I am currently reading St. Edith Stein’s book The Science of the Cross. It is a masterwork of Carmelite theology and I am truly amazed by the depth of her spirituality and her intellect as she elaborates on the writings of St. John of the Cross and St. Teresa of Avila. As a man who is heartily and often sinfully attached to worldly desires, I am in awe of the theology of the Cross, which Stein compares to the Dark Night of the Soul. The Cross, much like a Dark Night, strips away from us all that comes from the senses and leaves us completely reliant on faith. Because of the subsequent lack of spiritual consolation in the senses, often this feels like abandonment. It is also quite difficult to explicate in the traditional language of philosophy.
Mystical Theology seems to be a struggle to communicate to others because it does not lend itself to discursive knowledge.

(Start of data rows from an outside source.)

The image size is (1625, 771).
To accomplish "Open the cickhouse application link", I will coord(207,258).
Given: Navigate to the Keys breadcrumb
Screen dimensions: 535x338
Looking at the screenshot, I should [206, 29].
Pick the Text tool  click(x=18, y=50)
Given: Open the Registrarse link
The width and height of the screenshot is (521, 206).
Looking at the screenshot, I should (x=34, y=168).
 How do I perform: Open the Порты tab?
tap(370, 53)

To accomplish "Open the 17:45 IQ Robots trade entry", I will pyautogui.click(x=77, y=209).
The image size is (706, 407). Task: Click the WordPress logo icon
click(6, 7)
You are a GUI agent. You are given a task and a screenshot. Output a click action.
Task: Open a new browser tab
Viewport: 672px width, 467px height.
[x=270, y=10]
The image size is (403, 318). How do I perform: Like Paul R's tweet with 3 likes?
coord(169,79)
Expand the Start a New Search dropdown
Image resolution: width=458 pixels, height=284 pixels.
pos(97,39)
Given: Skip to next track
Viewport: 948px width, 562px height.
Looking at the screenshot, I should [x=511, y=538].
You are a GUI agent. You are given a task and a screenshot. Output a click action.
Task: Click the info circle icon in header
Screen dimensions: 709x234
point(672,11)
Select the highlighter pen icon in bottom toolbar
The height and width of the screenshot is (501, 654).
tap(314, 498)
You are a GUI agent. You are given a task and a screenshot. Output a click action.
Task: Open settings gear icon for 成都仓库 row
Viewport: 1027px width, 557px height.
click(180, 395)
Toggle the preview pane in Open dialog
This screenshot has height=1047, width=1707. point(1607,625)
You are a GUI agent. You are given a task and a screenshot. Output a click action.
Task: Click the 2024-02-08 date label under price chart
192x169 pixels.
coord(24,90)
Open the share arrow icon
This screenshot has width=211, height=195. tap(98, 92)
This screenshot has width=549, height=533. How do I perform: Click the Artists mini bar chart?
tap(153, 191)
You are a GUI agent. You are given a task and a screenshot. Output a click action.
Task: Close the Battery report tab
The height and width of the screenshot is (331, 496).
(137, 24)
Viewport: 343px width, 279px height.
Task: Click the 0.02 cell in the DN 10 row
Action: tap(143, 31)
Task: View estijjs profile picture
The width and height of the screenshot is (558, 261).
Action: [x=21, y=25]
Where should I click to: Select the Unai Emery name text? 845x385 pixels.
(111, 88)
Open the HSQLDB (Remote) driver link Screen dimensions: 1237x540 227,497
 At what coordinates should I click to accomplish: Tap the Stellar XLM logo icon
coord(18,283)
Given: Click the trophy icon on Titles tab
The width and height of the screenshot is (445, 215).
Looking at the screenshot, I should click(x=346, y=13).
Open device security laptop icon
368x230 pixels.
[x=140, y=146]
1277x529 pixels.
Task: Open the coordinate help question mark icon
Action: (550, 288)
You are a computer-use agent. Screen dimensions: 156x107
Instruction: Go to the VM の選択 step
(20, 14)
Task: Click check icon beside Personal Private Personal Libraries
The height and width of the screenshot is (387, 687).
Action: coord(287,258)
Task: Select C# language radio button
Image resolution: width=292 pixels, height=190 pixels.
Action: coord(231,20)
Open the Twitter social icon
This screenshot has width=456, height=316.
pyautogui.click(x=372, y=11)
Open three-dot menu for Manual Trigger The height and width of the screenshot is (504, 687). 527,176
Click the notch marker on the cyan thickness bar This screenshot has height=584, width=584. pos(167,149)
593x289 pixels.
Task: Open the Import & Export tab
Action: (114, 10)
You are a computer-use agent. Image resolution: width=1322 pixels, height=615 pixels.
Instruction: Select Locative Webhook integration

It is the mystery inside of the form that holds it, the essential reality towards which theological language points. How does one communicate the process of union with the divine? After a mystical experience while celebrating the mass, St. Thomas Aquinas famously declared that everything he had written up to that point was like straw. Not wrong, necessarily, but insubstantial, not adequate to describe his communion with God in the mass.
So, as I was reading Stein’s book, I thought about the fact that St. John of the Cross always begins his writings with a poem. It is only after reading the poem that the reader is treated to an interpretation. Stein considers this, too:
“The heart of the poet must sometimes have revolted against the procedure of the interpreter. His assurance that through his own interpretations he had no intention of inhibiting the breathing of the Spirit in the soul of the reader may, at all events, be taken as a request that one concentrate above all on the poem itself.” (238)
These poems from St. John must have cost him dearly, suffering as he was in physical confinement at the time of writing. There was an ongoing dispute amongst the reform minded Carmelites and those who preferred to preserve the status quo. St. John, as a leader of the reform movement, was seized and imprisoned in a rival Carmelite monastery. It was during this time that he wrote much of his poetry. Stein writes,
“With wonderful images and enchanting sounds the world outside, the world from which he is cut off, invades the cell of the prisoner, who is a poet and sculptor, one susceptible to the magic of music. Of course he does not pause at the picture and sounds. They are for him mysterious hieroglyphics that express—and in which he himself is able to express—what transpires concealed in a soul…They contain such a fullness of meaning that it seems impossible to the saint himself to find the right words in order to explain all that the Holy Spirit sang within him ‘in inexpressible groaning.’” (234)
The poems are essential to the theology, and through them St. John struggles to impart to his readers how wonderful it is to know God. In fact, they are more important than the interpretations that follow! This is because they not only tell us about the reality, but somehow begin to actually mediate that reality. Stein goes on,
“Because of the Holy Spirit, we have these stanzas; we owe them to him…for that reason the author declines from the very start to explain everything…the mystical wisdom…need not be understood distinctly…in order to cause love and enthusiasm in the soul.”
Of course, theology very much needs form and structure. It very much needs dogma and creed in order to contain the mystery. But the point is, underneath all of the discursive, rational discussion of the academic theologians there is the center of everything. Here at the center is the communion of the lover with the beloved. At this level, St. John of the Cross and St. Edith Stein both seem to think, poetry is the natural language of theology.